Winter Wonderland

photo by Coleen Sullins


Time spent skiing alone in the quiet woods with only my body, skis, and thoughts tends to birth an unending stream of Life-Ski analogies.


Observation of the Day: Momentum is Sweet.

Momentum propels you halfway up the next hill with no effort.  Life is good, you feel like you’ve ‘got it’…momentum allows you to fly without working hard.  But momentum can disappear for various reasons (falling, slow glide, deep snow, whatever) and once you have lost that free ride then the reality of creating your own momentum sets in.  Time to examine technique and look closely if all is functioning well.

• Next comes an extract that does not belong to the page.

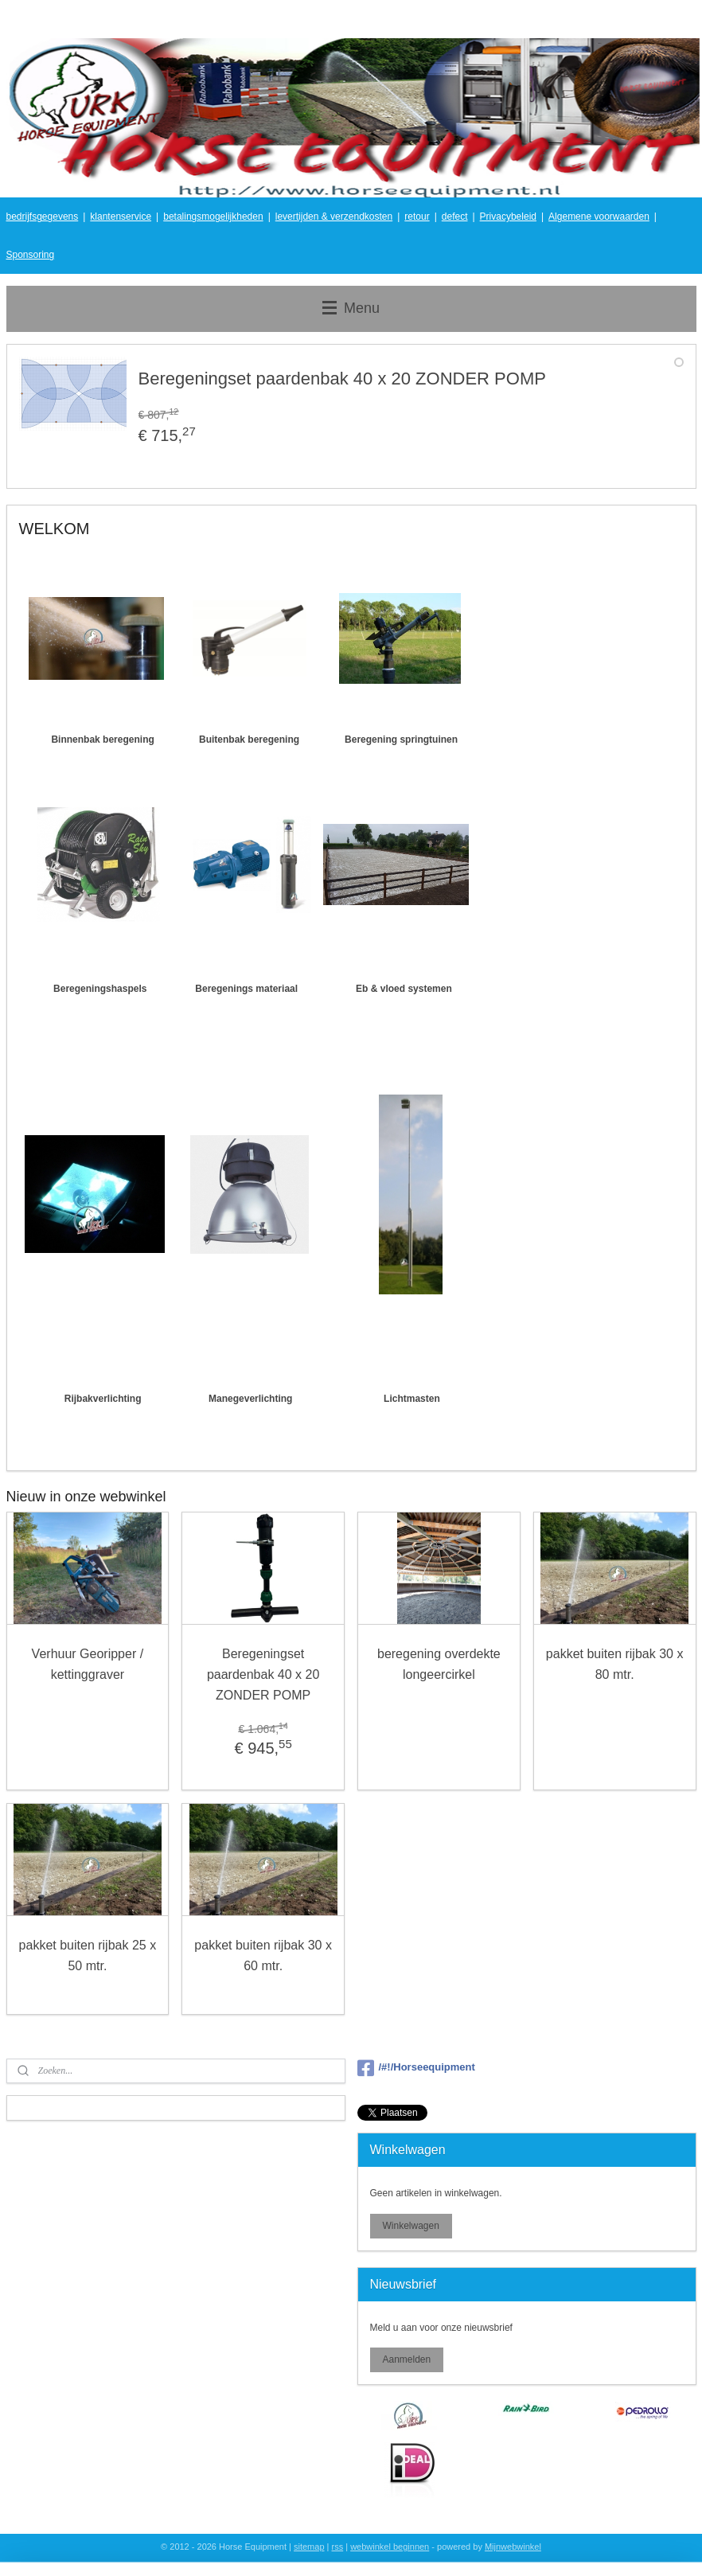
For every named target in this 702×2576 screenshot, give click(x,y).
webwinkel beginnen (389, 2546)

This is when we have to proceed slowly, and going slow requires balance and patience since there is no momentum to keep you upright.  No free glide.  When we’re slow we can re-examine if we are doing the movements as perfectly as possible: are we leaning forward with no fear, are we are balanced and committing to one foot, are we fully gliding on one ski—by going at an achingly deliberate pace we’re more prone to the keen (but sometimes annoying) self-observations.

Going slowly reveals if we’ve glossed-over any unfinished business, cover-ups or weak spots.  Lack of momentum can force us to become more fluid, and being fluid means we spend less energy to move.

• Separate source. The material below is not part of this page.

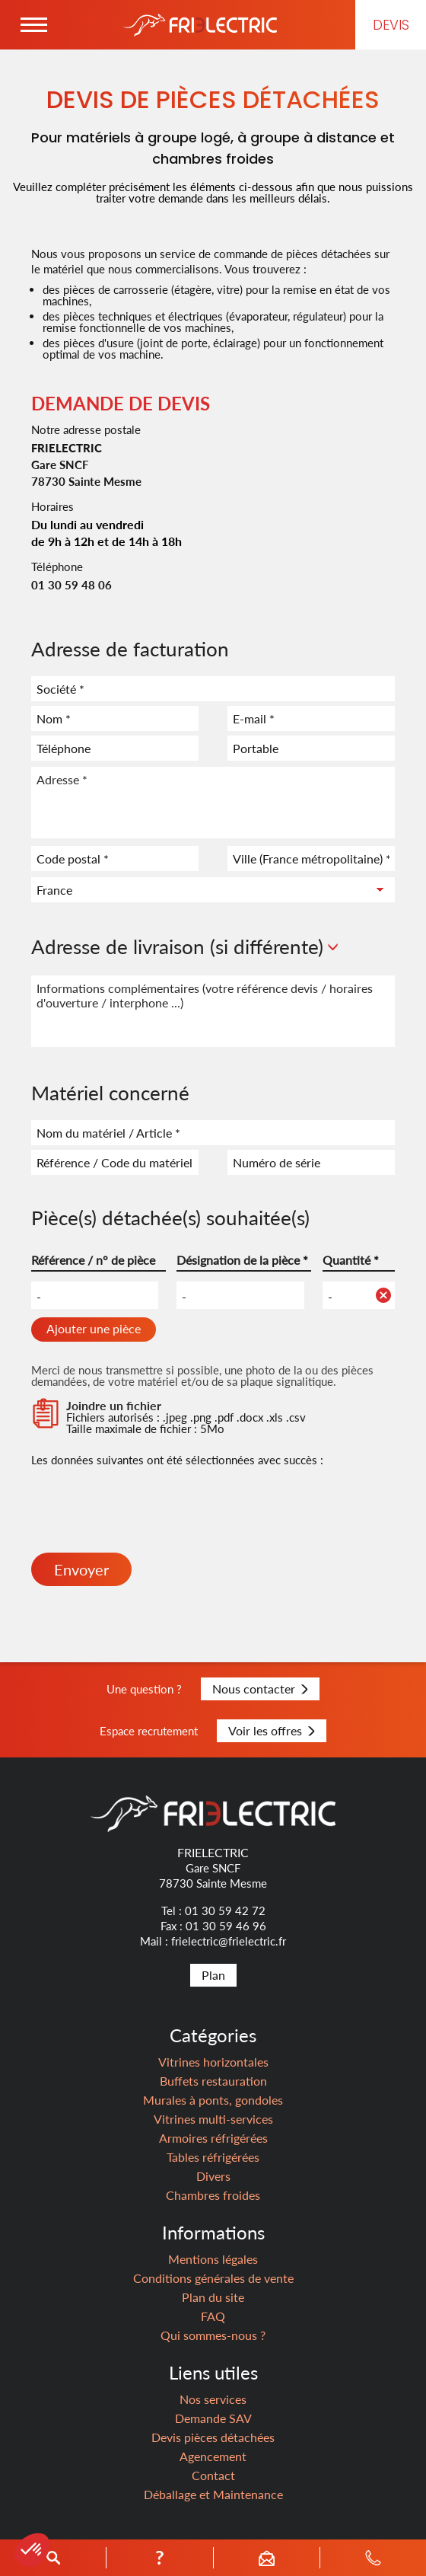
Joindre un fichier (113, 1405)
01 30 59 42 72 (225, 1910)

Go slowly helps us learn how to exert less energy. 


Lots of interesting moments out there on the trail with one’s skis.




No recipe this week, just one of my numerous ski analogies and a couple favorites from the FEAST Local Foods Extravaganza in Rochester, MN last December.




Badgersett Farms in southern Minnesota has been working for years on creating nut trees that grow in the colder climates.  A “neohybrid” of European and Asian chestnuts, their chestnut is an attempt to recreate the properties of the thought-to-be-extinct North American chestnut.  They are easy to peel, can be eaten raw or roasted, and are utterly scrumptious.  They must be refrigerated and only keep a few months so it’s best to snack heartily on them in the fall and winter.


Badgersett has also developed a cold-climate hickory-pecan.  These buddies take some time to extract from the shell and in small pieces, but they have a true pecan flavor.




Another favorite from the day was a taste of unsweetened dried cranberries by Honestly Cranberry.  No oils, no sugars, just pure cranberry.  The tartness reminded me of dried Goldenberries, and you easily adjust to that altered level of sweetness.  Without any added oils they are quite light—we were told they yield around thirteen cups per pound.




Check out the the FEAST List of Exhibitors from 2015 to find these interesting entrepreneurs.



May you enjoy the beauties of this season!